Foi no dia seguinte que o BCE lançou um pacote de emergência através do qual vai comprar 750 mil milhões de euros em dívida pública e privada: o Pandemic Emergency Purchase Programme ou PEPP. “Não esperamos que a volatilidade nas yields seja totalmente limitada pelo programa de emergência do BCE, mas muito provavelmente irá limitar os níveis que poderão ser alcançados“, refere João Eufrásio, head of institutional portfolio management da BMO Portugal.
"Temos visto uma compressão do spread das obrigações portuguesas, tanto que a diferença entre Portugal e Espanha tornou-se positiva. A confiança dos investidores em Portugal não parece ter mudado muito.”
“Portugal, tal como muitos países da UE, está muito avançado na emissão de dívida em 2020. Em maio, Portugal já tinha emitido cerca de 50% da nova dívida esperada em 2020 e o acesso aos mercados continua sólido e favorável. As compras do BCE vão retirar peso da oferta em mercado primário e, assim, exercer uma pressão de queda nas yields”, aponta o gestor, antecipando que — caso não haja efeitos colaterais da contestação judicial da Alemanha ao BCE — o spread de Portugal face à Alemanha continue “contido”.
A aceleração da emissão de dívida pretende responder às necessidades do país de financiar as medidas de combate ao vírus. As regras flexíveis do programa poderão levar o BCE a comprar até 15,8 mil milhões de euros em obrigações do Tesouro português ao longo deste ano. Assim, só entre o pacote de emergência do BCE e o fundo de recuperação da Comissão Europeia, o país poderá receber cerca de 42,1 mil milhões.
Face a esta rede de segurança, os analistas concordam que Portugal não deverá assistir a um agravamento dos custos de financiamento como o que se assistiu na última crise. Até porque, desde então, a dívida nacional passou a ser avaliada como investimento de qualidade pelas principais agências de rating.
"Não esperamos que a volatilidade nas yields seja totalmente elimitada pelo programa de emergência do BCE, mas muito provavelmente irá limitar os níveis que poderão ser alcançados.”
E consideram que as obrigações nacionais são um investimento interessante. “Como se espera que o ambiente de baixas taxas de juro se mantenha, continuamos a defender que a yield das obrigações portuguesas é atrativa para os investidores“, afirma João Eufrásio. “Ainda há uma margem decente”, concorda Sørensen.

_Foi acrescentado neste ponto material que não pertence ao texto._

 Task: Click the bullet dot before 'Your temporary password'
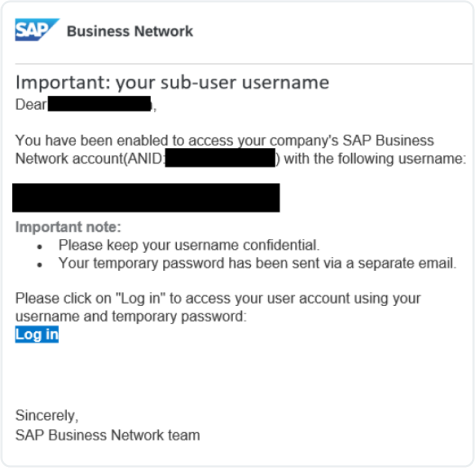tap(40, 265)
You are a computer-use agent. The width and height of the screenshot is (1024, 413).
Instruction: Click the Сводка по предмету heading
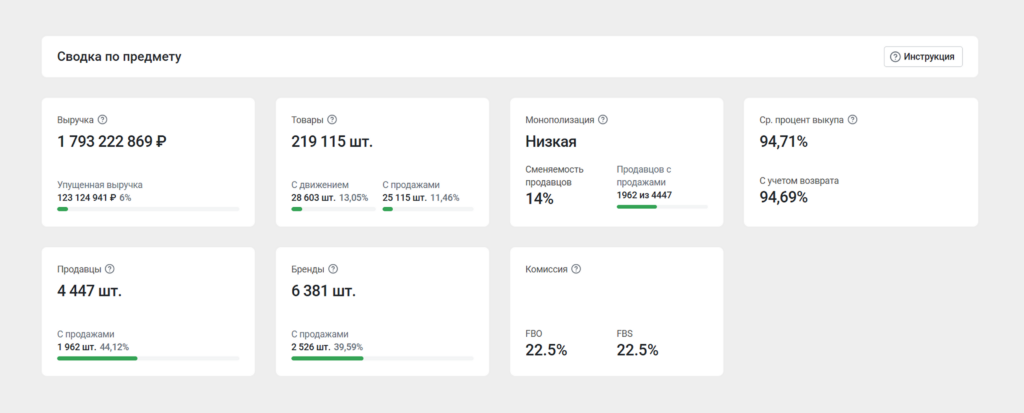tap(119, 57)
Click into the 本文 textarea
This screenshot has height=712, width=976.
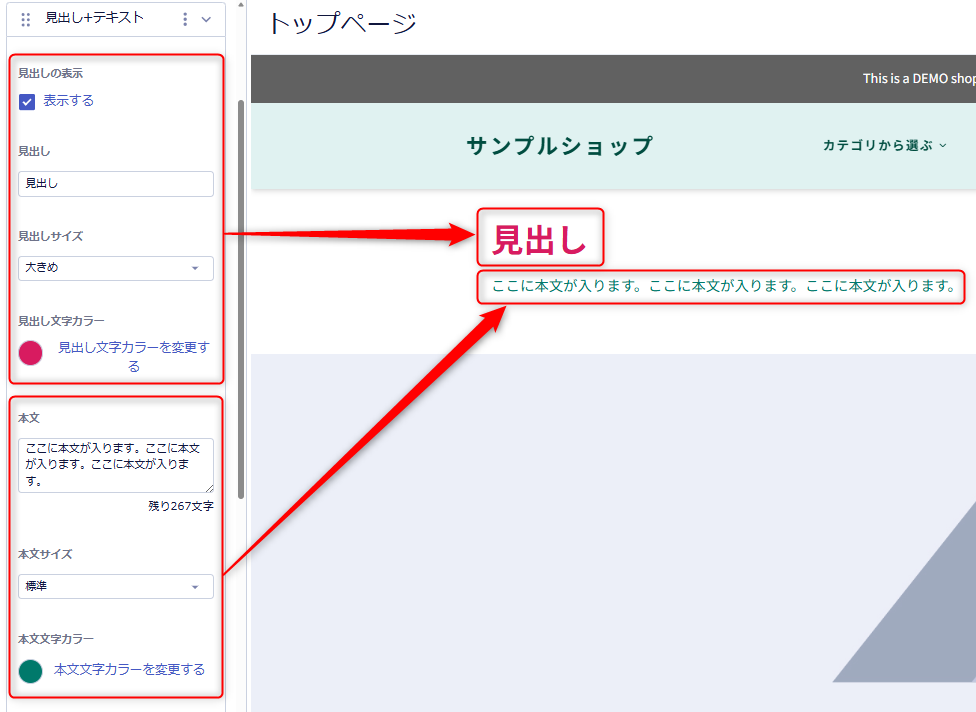click(x=116, y=465)
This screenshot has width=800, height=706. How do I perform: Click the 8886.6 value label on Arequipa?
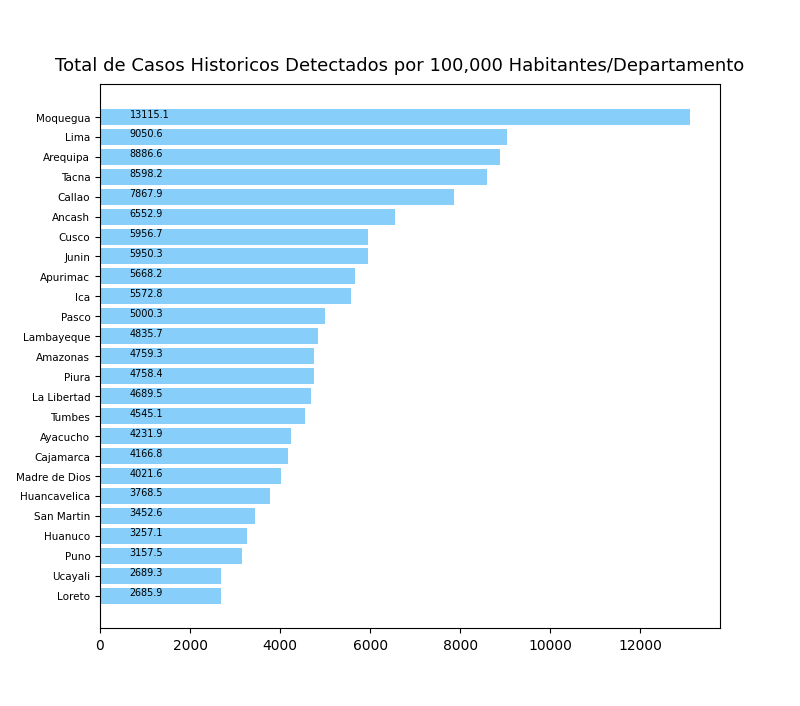click(x=146, y=154)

Quanto à disponibilidade de dívida para ser comprado no mercado (dado que o BCE já era um dos grandes compradores de obrigações em mercado secundário e alargou ainda mais esse domínio), o analista lembra que há sempre espaço para os investidores adquirirem em mercado primário. “Penso que o maior obstáculo é o facto de Espanha e Itália serem mais líquidos e terem mais peso do que Portugal nos vários índices de obrigações soberanas”.
Apesar do otimismo, ambos lembram que há riscos. O head of institutional portfolio management da BMO Portugal aponta que “a médio e longo prazo, a sustentabilidade do spread atual precisa de estabilidade política” a nível nacional e europeu. O analista chefe do Danske Bank acrescenta que o declínio das receitas turísticas poderão causar uma deterioração mais significativa da economia. “Uma subida do défice e da dívida podem ser um risco para o rating, mas, do que vimos até agora, o risco parece modesto“.